TEXT SECTION:
Four-time reigning NASCAR champ Jimmie Johnson, who won last weekend for the first time on a NASCAR road course, is saying he’d love to get an IndyCar or F1 test.
The comments seem to have come during driver interviews as part of this weekend’s NASCAR race, and they are a few places on the Internet.* But, as usual, Autosport has them best:
“The way I grew up, IndyCar racing was the only asphalt exposure I had. So I dreamt of racing in the Indy 500, we’d go to the Long Beach Grand Prix and hoped that I’d be on that circuit racing at some point.
“My path has clearly taken me in a different way and I know it would be very difficult to get an F1 test, but maybe putting it out there and being creative, it could happen.
“Even driving an IndyCar – I know ovals aren’t the safest thing, but just to experience that on a road course would be really good for me. I think running a Grand Am car has helped me be a better road course racer and that would be another step up that.
“It would be faster speed, deeper braking zones, the capabilities of the car, how it turns in. I think the Grand Am series has been real good for me and going faster yet would make it even better.”

Data records
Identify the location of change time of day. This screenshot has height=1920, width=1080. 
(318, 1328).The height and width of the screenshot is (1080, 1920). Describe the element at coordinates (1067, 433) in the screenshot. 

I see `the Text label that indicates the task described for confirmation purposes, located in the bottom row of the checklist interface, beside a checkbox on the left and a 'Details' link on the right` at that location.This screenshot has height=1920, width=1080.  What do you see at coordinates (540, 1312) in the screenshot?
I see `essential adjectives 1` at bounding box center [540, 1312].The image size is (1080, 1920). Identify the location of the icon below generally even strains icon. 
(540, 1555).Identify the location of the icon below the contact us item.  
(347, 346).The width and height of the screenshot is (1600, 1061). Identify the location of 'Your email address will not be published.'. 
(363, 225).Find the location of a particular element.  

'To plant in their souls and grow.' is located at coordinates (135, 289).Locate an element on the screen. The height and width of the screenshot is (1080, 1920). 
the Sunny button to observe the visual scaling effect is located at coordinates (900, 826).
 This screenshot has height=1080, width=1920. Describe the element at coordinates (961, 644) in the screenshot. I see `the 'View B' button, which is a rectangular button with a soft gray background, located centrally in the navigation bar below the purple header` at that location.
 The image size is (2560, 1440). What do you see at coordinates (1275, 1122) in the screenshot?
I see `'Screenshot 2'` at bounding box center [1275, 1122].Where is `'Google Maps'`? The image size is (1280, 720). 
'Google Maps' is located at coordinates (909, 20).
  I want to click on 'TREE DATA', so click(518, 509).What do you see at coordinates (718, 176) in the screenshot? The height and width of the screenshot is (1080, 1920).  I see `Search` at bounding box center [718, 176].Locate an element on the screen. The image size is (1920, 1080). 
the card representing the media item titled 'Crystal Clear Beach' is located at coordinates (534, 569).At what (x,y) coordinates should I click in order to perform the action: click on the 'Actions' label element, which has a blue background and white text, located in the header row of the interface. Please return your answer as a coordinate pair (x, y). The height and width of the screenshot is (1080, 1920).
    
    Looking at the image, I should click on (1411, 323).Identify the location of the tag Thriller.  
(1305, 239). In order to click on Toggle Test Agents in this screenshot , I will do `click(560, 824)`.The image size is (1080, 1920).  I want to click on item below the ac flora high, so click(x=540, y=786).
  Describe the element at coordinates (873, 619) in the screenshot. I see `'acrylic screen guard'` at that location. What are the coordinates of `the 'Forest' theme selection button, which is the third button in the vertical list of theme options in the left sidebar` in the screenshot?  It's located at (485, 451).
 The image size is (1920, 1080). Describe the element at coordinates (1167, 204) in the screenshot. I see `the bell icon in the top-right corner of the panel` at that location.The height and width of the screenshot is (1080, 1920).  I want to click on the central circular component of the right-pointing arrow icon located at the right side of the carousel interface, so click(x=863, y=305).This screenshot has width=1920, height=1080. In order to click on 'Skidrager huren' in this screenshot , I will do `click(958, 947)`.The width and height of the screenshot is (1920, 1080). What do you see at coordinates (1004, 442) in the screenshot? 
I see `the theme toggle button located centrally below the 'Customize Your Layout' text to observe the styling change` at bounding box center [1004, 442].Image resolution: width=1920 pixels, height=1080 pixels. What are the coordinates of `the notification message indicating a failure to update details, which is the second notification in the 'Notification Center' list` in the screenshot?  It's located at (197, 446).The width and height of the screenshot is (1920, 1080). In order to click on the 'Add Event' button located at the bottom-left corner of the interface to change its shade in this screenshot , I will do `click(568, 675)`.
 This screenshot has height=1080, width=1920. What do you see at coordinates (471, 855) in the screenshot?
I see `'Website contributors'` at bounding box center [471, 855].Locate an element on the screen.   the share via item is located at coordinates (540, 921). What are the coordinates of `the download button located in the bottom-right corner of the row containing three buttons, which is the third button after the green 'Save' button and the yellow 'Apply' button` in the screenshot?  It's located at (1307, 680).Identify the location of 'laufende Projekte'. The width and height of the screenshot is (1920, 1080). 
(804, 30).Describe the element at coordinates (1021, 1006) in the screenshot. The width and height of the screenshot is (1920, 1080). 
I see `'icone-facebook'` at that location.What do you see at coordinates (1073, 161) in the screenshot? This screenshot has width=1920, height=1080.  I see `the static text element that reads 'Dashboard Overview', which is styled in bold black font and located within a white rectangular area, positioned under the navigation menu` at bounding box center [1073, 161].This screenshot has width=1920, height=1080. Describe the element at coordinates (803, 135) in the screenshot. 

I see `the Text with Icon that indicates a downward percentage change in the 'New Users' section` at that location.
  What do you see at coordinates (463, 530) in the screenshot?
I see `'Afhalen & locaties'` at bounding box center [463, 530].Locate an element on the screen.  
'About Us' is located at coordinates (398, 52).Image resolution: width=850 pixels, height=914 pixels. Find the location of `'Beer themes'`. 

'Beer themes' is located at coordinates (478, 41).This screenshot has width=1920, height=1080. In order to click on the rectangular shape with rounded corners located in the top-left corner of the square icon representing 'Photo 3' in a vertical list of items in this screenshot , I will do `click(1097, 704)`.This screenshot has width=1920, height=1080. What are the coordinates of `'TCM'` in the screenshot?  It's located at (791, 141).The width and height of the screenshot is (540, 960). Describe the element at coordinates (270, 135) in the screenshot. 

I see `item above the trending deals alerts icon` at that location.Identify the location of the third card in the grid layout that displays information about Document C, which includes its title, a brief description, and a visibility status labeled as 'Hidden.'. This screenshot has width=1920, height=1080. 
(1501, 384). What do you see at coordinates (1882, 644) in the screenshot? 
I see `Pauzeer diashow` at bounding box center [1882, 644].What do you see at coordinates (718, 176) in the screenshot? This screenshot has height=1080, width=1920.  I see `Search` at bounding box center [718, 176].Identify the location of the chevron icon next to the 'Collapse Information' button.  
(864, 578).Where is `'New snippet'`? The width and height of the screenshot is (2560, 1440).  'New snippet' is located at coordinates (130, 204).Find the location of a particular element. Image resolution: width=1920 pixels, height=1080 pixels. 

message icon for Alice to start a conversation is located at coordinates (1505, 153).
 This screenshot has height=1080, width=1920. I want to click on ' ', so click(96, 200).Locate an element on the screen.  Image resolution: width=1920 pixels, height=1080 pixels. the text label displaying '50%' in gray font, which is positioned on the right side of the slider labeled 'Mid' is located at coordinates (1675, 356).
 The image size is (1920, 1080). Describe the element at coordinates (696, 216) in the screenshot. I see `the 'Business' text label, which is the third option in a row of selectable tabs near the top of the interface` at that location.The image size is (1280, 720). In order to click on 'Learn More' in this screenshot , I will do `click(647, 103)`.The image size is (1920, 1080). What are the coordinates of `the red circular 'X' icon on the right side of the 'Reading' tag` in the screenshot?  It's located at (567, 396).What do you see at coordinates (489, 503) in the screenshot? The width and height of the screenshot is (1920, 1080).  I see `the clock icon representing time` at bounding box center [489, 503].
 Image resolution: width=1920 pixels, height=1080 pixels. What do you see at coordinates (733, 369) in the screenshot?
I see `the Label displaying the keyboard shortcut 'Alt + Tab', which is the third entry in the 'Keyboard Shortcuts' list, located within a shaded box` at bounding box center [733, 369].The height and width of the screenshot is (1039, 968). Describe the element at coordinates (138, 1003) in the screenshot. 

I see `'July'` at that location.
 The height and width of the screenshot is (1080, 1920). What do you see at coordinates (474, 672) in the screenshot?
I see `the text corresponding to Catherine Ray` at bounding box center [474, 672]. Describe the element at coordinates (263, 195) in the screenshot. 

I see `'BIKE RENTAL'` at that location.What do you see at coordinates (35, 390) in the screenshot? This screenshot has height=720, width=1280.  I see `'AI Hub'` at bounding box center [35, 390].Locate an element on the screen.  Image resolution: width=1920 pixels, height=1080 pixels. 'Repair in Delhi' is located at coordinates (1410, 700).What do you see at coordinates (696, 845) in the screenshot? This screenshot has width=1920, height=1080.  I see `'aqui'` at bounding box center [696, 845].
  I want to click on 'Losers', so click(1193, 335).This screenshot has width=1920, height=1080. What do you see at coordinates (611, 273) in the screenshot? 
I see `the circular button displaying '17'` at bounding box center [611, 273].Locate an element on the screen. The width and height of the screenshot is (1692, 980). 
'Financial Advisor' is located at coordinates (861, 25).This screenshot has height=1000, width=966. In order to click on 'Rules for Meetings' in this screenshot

PROMPT:
Answer these questions from the Jimmie Johnson text:
(a) How many times has Johnson won the NASCAR championship?
(b) Which Grand Prix did Johnson go to when he was growing up?
(c) Which series does Johnson credit with making him a better road course racer?

OUTPUT OF THE EXERCISE:
(a) Four times.
(b) The Long Beach Grand Prix.
(c) The Grand Am series.